- Born: 1725
- Died: July 6, 1766 (aged 40–41)
- Other names: Kawachi-no-kami; Yamato-no-kami;
- Occupations: Daimyō; Rōjū

= Inoue Masatsune =

Japanese daimyō

Inoue Masatsune (井上 正経) was a daimyō and official of the Tokugawa shogunate during mid-Edo period Japan.

==Biography==
Inoue Masatsune was the eldest son of the daimyō of Kasama Domain in Hitachi Province, Inoue Masayuki. He was introduced in a formal audience to the shōgun Tokugawa Yoshimune in 1737, and was confirmed as 6th head of the Mikawa-branch of Inoue clan and as daimyō of Kasama Domain on his father's death the same year. In 1739, he was awarded Lower 5th Court Rank and the courtesy title of Kawachi-no-kami.
In 1747, Masatune was transferred to Iwakitaira Domain (37,000 koku), also in Hitachi Province, but this was a significant demotion from the previous 60,000 koku he enjoyed while at Kasama.
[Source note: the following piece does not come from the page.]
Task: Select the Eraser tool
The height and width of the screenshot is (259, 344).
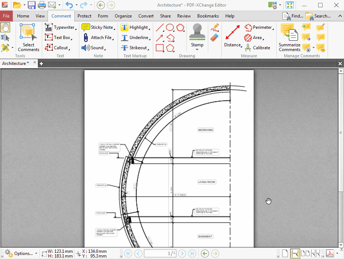Action: point(214,37)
In 1752, Masatsune entered the administration of the Tokugawa shogunate as a Sōshaban (Master of Ceremonies), becoming Jisha-bugyō on March 28, 1753, and then Osaka-jō dai from May 7, 1756. Also in 1756, his Court Rank was increased to Lower 4th.

His fortunes continued to rise: in 1758 he received the position of Kyoto Shoshidai, and the same year was transferred to Hamamatsu Domain (60,000 koku) in Tōtōmi Province.

Masatsune became a Rōjū on December 12, 1760, serving Shogun Tokugawa Ieshige to March 13, 1763. Also in 1763, his courtesy title was changed to Yamato-no-kami.

Inoue Masatsune was married to a daughter of Sengoku Masafusa, daimyō of Izushi Domain in Tajima Province. He died in 1766 at the relatively young age of 41 and was succeeded by his second son Inoue Masasada.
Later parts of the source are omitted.